Publié le 04 août 2015 par Fromtheavenue
Journal 1966-1974 - Jean-Patrick Manchette - Folio Gallimard - 936 pages. 2015
En 1966, à l'âge de vingt-quatre ans, Jean-Patrick Manchette, commence à écrire son journal. Il le tiendra régulièrement jusqu'à sa disparition en 1995. (...) Ce volume regroupe les quatre cahiers couvrant la période déterminante du 28 décembre 1966 au 27 mars 1974, où Manchette décide de vivre de sa plume et y parvient au prix d'efforts sans cesse renouvelés et d'une quantité phénoménale de travaux sur le texte, tour à tour insignifiants, pénibles ou brillants. S'y dessine le parcours d'un homme qui trouve sa véritable voie, apprend son métier et devient écrivain.

La manière dont Manchette rédige ce journal, naturelle et non délibérée, est, en définitive, la même que dans ses romans : l'utilisation du style comportentaliste, ou behaviorist, cher à Dashiell Hammett, son auteur de référence dans le domaine du roman noir. Seuls les comportements, les actes et les faits sont décrits et recensés, presque jamais les sentiments ou les états d'âme. Des fragements visibles du puzzle, il appartient alors au lecteur sd e tirer la vision d'ensemble et d'entendre, par-delà les mots, ce qui n'a pas été dit.
Doug Headline, novembre 2007.

Voici un extrait de la préface de ce journal signé de la main de son fils. Journal paru en grand format en 2008 et sorti en poche en avril dernier.

J'ai découvert l'oeuvre de Manchette durant l'été 2008 et ce fut une grosse bombe littéraire pour moi de part le style.
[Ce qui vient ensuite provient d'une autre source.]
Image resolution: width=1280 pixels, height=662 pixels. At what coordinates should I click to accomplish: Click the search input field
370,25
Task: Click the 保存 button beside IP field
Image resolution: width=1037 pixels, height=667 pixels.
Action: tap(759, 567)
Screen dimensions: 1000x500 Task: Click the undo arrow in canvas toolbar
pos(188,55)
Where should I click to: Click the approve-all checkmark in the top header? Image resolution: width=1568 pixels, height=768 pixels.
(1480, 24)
La lecture de ce journal est passionnante. On y lit son quotidien d'écrivain de scénari pour le cinéma et la télévision et de ses projets littéraires. Il colle sur son cahier de nombreux articles de presse sur l'actualité politique et sociale. C'est aussi des réfléxions sur les livres qu'il dévore (c'est un boulimique et lecture, c'est vraiment impressionnant !), critique les films qu'il voit à la télévision ou au cinéma. 
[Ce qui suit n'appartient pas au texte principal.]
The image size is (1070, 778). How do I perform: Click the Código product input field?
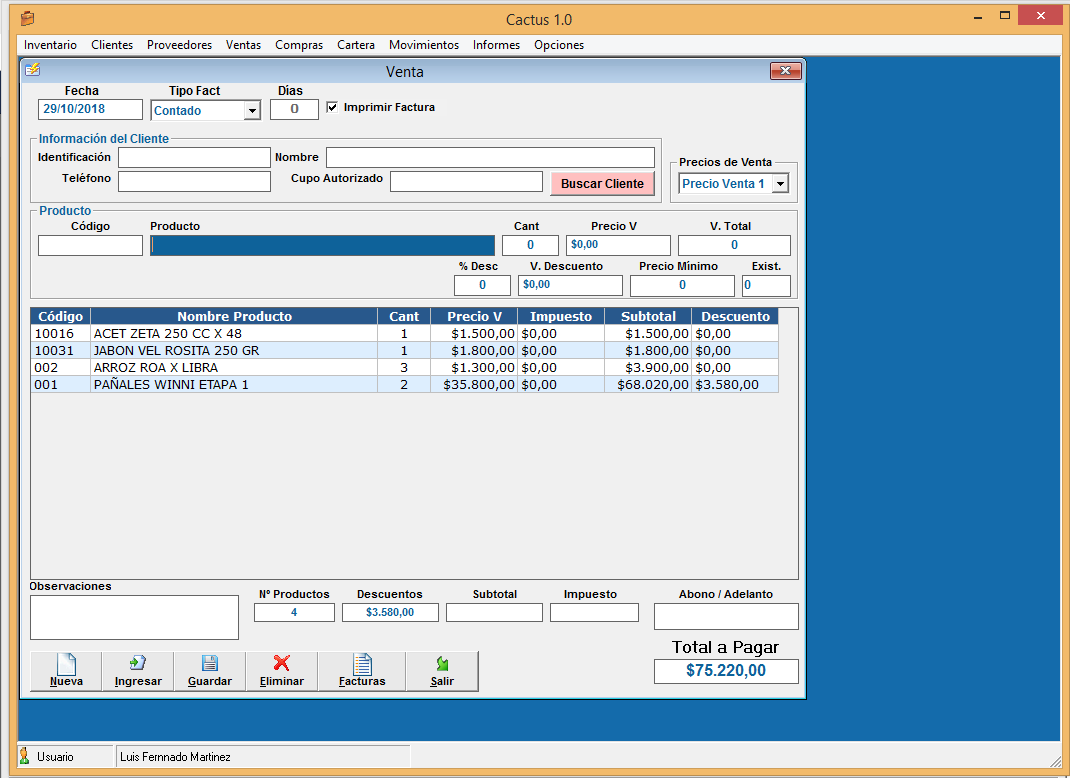point(90,246)
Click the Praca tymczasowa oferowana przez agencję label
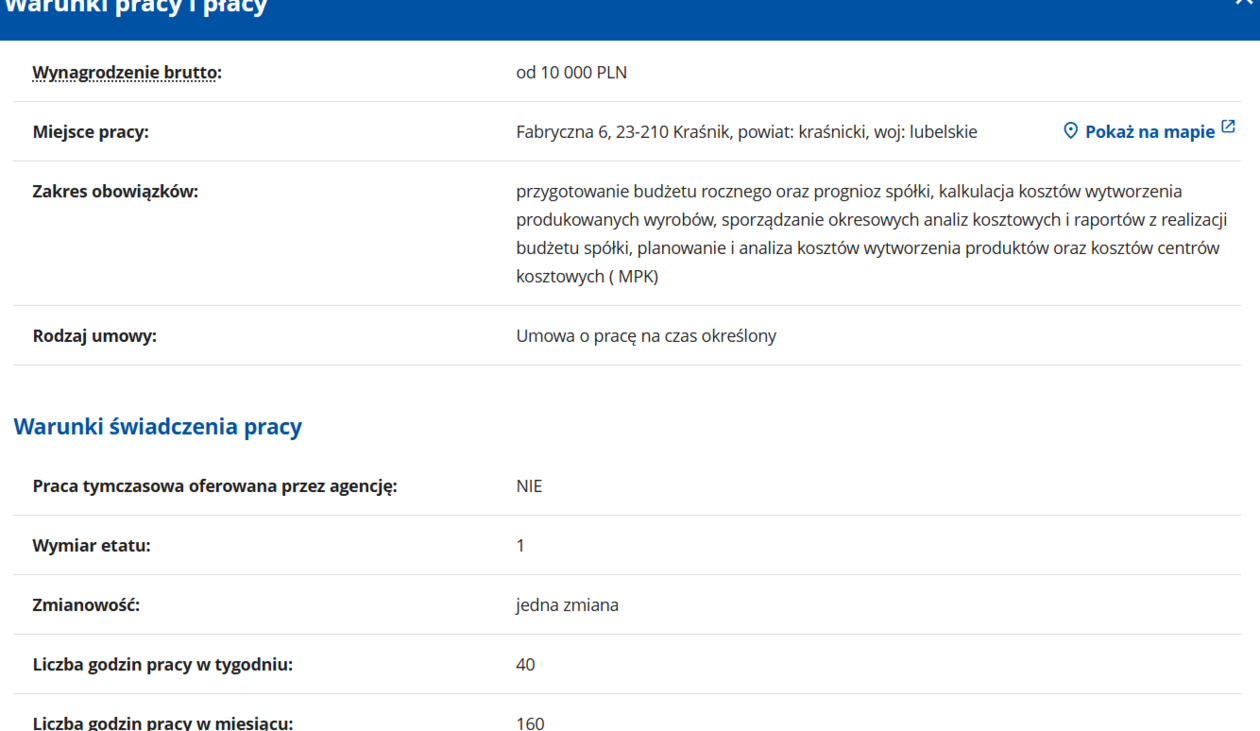This screenshot has width=1260, height=731. tap(215, 487)
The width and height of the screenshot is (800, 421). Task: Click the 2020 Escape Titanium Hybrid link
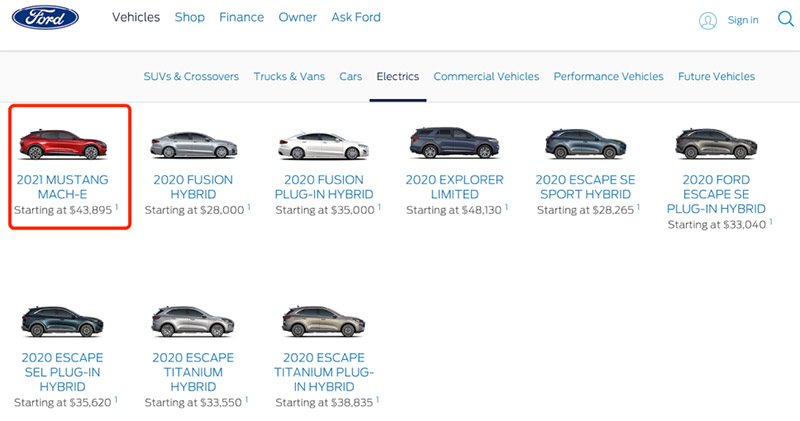coord(193,372)
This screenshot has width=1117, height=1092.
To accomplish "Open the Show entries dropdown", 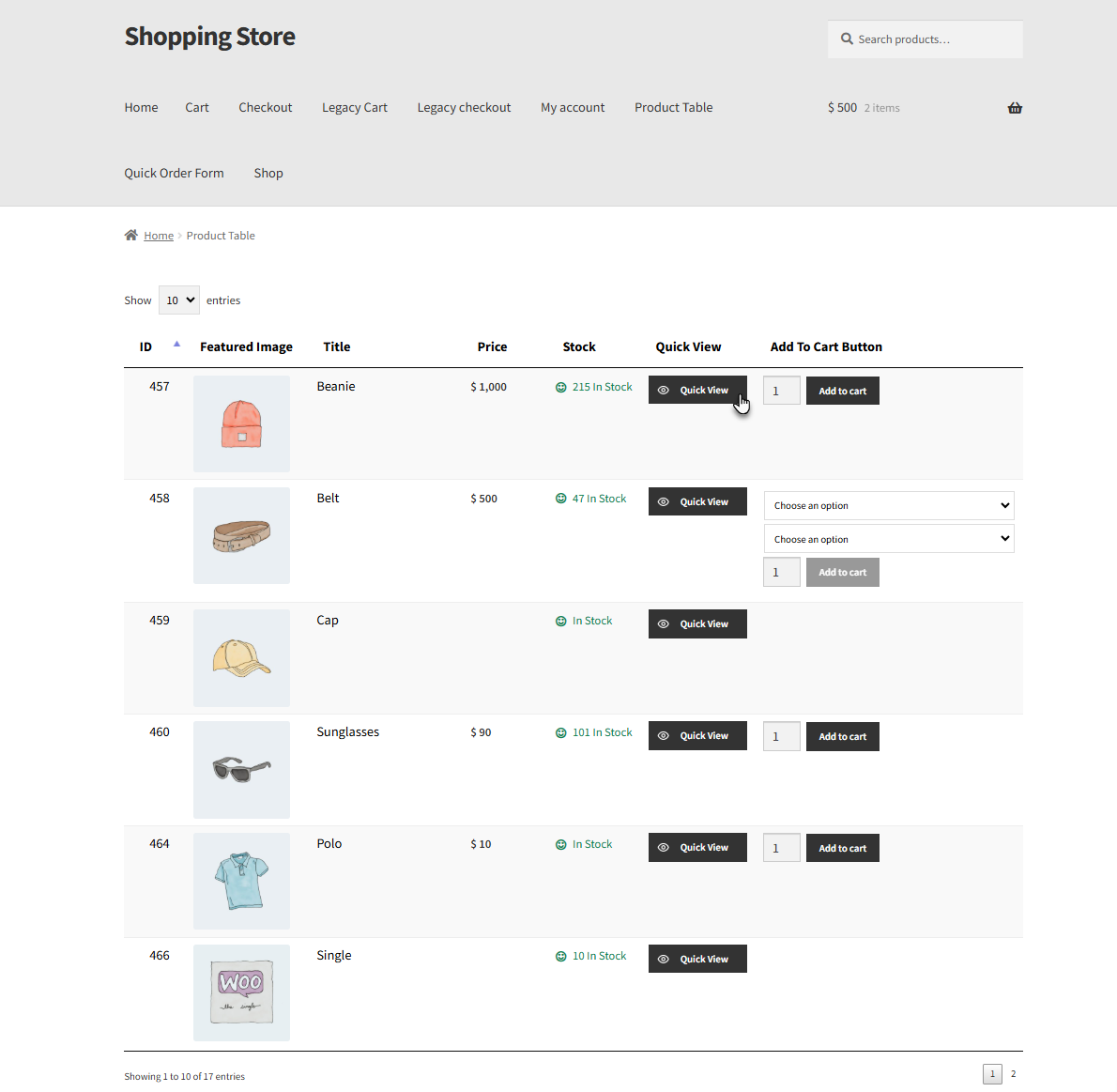I will pos(178,300).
Alors, certes, je ne comprends pas tout ce qu'il écrit (notamment sur les livres de philosophie qu'il remet en perspective, ou bien sur la politique qui reste parfois assez nébuleuse pour moi). Mais je prends un pied à suivre ses cheminements intellectuels sur son travail d'écrivain et son éthique ou sur la place qu'il souhaiterait avoir dans la société. 
Voici quelques extraits (j'en suis pour l'instant à la fin de l'année 1969) :
A propos de son journal :

Evidemment qu'on écrit pour être lu, autant que pour se relire soi. On prend plaisir ou amertume à ce retour (Voir LA DERNIERE BANDE). Mais surtout, on pose sur le papier, pour les autres, ce à quoi, successivement, au fil du temps, on a adhéré le temps de la pensée, parfois du paradoxe ou du calembour.
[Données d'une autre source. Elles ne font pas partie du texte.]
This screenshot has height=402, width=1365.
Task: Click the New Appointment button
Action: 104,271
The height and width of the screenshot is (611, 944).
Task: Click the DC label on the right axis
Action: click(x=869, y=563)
Depui que je rédige ce journal, je note soigneusement un bon bombre de ce à quoi j'adhère.
Défaut, on sait que ça sera lu. On veut adhérer d'un façon séduisante pour le lecteur.
Le journal s'oppose absolument à l'analyse d'une par, aux mémoires d'autre part. (08 mars 1969)
A propos de cinéma :
Aujourd'hui nous sommes allés voir 2001 : l'odyssée de l'espace de Kubrick, au cinéma du casino au Tréport. Public calme, prix modérés, une heurese ambiance. Le film lui-même est un très beau spectacle. Laudativement et péjorativement parlant. On ne s'ennuie pas une seconde pendant les près de trois heures de projection. Cependant, parès la projection, il ne reste pas grand-chose du film dans l'esprit du spectateur, à part des beautés formelles, et une énigme que Kubrick et Arthur C. Clarke - co-scénariste - ont mise là-dedans en tant que telle. Il y aurait beaucoup à dire sur ce film, mais la premières chose à en dire est que c'est une série B roublarde avec un très gros budget, filmé par un bonhomme assez intelligent pour avoir envie d'aller trop loin, mais aussi pour savoir jusqu'où on peut n'aller pas assez loin, et qui se console parfois de l'ensemble en filmant des formes et des couleurs pures, sans contenu. Le plus kubrickien de la chose est sûrement le prologue des pithécanthropes. Ensuite, spectacle de la technique, puis paradoixes débiles, mais grands fastes formels. Un vrai gâteau à la crème, en tout cas. (05 août 1969)

Sur l'actualité :

A propos d'historiographie, on voit que, dans la nouvelle période où nous sommes entrés, la censure de fait des moyens d'information se porte à présent sur des choses de plus en plus notables.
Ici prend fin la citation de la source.